# removing rafter ties: garage conversion



## neil_9

Hi,

I am in the process of converting my garage, and installing a fairly light weight first floor platform, for small amount of storage. Any suggestions will be most welcome. The main issue is how/if its possible to remove some rafter ties in order to make more space above the platform. 

Dimensions are as follows:
total garage size: 6 x 4.5 metres (20 x 15')
total platform area: 3 x 4.5 m (10 x 15')
The platform is only in half of the garage space.
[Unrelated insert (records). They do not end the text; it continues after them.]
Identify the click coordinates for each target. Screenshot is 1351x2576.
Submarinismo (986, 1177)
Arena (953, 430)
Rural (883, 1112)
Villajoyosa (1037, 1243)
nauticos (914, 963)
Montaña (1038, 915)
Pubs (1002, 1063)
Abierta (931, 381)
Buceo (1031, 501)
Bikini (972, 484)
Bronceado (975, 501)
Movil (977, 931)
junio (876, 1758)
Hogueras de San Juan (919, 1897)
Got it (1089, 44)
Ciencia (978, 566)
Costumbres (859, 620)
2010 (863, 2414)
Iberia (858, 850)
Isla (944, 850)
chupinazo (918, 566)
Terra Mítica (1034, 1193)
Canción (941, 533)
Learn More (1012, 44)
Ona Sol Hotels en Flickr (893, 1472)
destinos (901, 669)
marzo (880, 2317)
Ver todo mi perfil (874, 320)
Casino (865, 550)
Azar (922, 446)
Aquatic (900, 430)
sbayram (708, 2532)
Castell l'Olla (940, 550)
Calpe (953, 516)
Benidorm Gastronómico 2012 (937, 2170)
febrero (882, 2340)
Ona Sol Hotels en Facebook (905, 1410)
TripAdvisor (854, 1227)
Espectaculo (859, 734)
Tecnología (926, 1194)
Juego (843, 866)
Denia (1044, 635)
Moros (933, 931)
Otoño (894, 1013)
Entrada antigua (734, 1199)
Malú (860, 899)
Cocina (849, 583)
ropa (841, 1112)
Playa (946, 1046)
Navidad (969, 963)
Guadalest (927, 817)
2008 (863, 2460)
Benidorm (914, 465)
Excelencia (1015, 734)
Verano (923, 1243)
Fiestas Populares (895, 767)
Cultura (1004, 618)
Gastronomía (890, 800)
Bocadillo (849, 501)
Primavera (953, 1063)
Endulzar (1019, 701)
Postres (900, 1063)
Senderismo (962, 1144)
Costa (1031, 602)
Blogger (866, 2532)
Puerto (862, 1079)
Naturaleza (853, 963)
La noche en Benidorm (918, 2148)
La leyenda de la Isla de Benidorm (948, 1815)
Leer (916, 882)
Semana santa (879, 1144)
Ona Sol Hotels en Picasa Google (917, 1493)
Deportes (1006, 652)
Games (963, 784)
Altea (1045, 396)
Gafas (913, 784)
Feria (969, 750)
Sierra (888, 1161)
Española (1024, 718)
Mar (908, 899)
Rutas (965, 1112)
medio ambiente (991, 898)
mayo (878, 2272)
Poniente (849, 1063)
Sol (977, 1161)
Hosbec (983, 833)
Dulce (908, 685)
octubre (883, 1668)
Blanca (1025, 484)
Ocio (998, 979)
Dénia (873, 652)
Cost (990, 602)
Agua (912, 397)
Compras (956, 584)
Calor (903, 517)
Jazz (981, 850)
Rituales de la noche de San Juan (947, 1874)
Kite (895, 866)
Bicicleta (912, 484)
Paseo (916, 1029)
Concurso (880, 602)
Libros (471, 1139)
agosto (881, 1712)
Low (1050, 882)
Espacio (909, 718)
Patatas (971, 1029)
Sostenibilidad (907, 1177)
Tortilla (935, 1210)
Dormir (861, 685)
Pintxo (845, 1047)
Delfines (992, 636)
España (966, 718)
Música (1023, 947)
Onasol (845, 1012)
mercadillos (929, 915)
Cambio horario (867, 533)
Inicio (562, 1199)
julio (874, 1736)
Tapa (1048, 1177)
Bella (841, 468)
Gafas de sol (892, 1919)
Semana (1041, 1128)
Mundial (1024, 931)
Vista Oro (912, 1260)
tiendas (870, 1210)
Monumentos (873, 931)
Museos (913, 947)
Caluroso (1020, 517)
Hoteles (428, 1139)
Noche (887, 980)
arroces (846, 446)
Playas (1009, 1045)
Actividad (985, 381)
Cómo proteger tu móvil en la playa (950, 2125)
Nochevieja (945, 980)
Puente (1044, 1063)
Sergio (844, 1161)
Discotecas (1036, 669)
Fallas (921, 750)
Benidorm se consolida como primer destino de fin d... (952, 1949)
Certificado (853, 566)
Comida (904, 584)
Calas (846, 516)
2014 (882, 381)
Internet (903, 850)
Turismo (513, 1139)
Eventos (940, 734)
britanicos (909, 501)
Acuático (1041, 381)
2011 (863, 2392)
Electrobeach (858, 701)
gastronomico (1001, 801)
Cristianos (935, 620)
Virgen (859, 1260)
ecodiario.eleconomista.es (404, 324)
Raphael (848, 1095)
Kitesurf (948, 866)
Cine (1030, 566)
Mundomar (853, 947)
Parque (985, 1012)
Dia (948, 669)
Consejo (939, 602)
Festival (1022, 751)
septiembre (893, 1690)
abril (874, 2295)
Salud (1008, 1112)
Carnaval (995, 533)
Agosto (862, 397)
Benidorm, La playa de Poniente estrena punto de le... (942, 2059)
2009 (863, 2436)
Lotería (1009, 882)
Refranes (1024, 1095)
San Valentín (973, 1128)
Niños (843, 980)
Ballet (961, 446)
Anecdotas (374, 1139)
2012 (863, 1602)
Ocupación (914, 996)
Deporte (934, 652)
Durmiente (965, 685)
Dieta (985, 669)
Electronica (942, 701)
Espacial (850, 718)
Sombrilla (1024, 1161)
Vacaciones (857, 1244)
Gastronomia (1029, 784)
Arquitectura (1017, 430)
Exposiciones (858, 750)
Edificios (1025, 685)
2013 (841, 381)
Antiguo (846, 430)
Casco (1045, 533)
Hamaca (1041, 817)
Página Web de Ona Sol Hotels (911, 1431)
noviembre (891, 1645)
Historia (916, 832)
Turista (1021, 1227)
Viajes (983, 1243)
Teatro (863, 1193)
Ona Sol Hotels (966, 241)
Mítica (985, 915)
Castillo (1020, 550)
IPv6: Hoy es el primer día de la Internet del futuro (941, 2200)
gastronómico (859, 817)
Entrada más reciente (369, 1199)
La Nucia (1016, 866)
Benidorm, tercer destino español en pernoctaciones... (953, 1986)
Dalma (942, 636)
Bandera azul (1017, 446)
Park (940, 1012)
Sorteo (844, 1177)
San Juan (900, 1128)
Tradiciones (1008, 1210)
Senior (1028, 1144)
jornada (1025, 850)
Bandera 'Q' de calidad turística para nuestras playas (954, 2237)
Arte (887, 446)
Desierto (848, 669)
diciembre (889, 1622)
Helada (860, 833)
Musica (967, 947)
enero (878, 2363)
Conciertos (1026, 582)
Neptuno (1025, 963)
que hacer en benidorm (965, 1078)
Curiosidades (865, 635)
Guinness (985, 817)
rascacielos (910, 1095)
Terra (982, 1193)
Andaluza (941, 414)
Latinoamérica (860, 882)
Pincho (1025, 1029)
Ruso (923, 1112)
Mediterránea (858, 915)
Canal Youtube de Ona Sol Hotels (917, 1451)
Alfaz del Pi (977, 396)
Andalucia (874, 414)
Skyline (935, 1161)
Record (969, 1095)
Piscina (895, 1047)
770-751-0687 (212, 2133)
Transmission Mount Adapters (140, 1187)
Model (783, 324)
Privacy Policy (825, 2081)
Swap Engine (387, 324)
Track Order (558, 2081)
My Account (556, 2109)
However, to make the space above the platform more usable, I will need to remove atleast 4 consecutive rafter ties. There are a total of 14 rafter ties across the entire garage, and 1 'massive' rafter tie in the middle of the garage (3x10'') which connects the main structural rafter, which in turn holds the purlin. The other 14 smaller rafter ties are 2 x 3'' timbers, and are spaced around 40cm apart (1'6'') on each rafter, i.e. one rafer tie for each rafter.
So my question is: is it possible to remove four of these smaller rafter ties? and what can I do to compensate?

From what I understand, collar ties will not really help, but perhaps they will be better than nothing, and prevent the roof from sagging a little.

The other idea I had was to put in 'side legs' in place of the rafter ties, and also tie in the rafters to the purlin, thus preventing the rafters from slipping and losing it's 'triangularness'. These 'side legs' would connect from the platform to the purlin, so as to support the purlin, so as to counter-act the weight of the rafter above. The link to photo below sort of gives an indication of the 'side leg' approach:

http://t1.gstatic.com/images?q=tbn:...IV-Elc&t=1&usg=__a_nr24vwIeWzQoG7JuF9s_xX-pQ=

unfortunately, my floor joists do not connect to the rafters, thus cannot act as rafter ties, so I will need an alternative to supporting the rafters once I remove the rafter ties.





Other dimensions of this build are as follows ( platform timbers):
so far I have used two main beams to support the platform each 4.5m spans, using 2x9' timbers. These main beams are supported by the brick walls using joist hangers - each hanger can support 6.7kN, according to the manufacturer. On top of these spans I have laid (at 20cm intervals) 3m lengths of 2x3' timbers. On top of this is some plywood flooring. All in all, this is not a super strong structure, but I might re-inforce it if I need to take addtional load from the roof, if/when i take out some of my rafter ties. Only 4 rafter ties need to be taken out, so hopefully this won;t weaken the roof too much.

Many thanks for taking the time to read this post, and hope to hear back your suggestions,

Neil


----------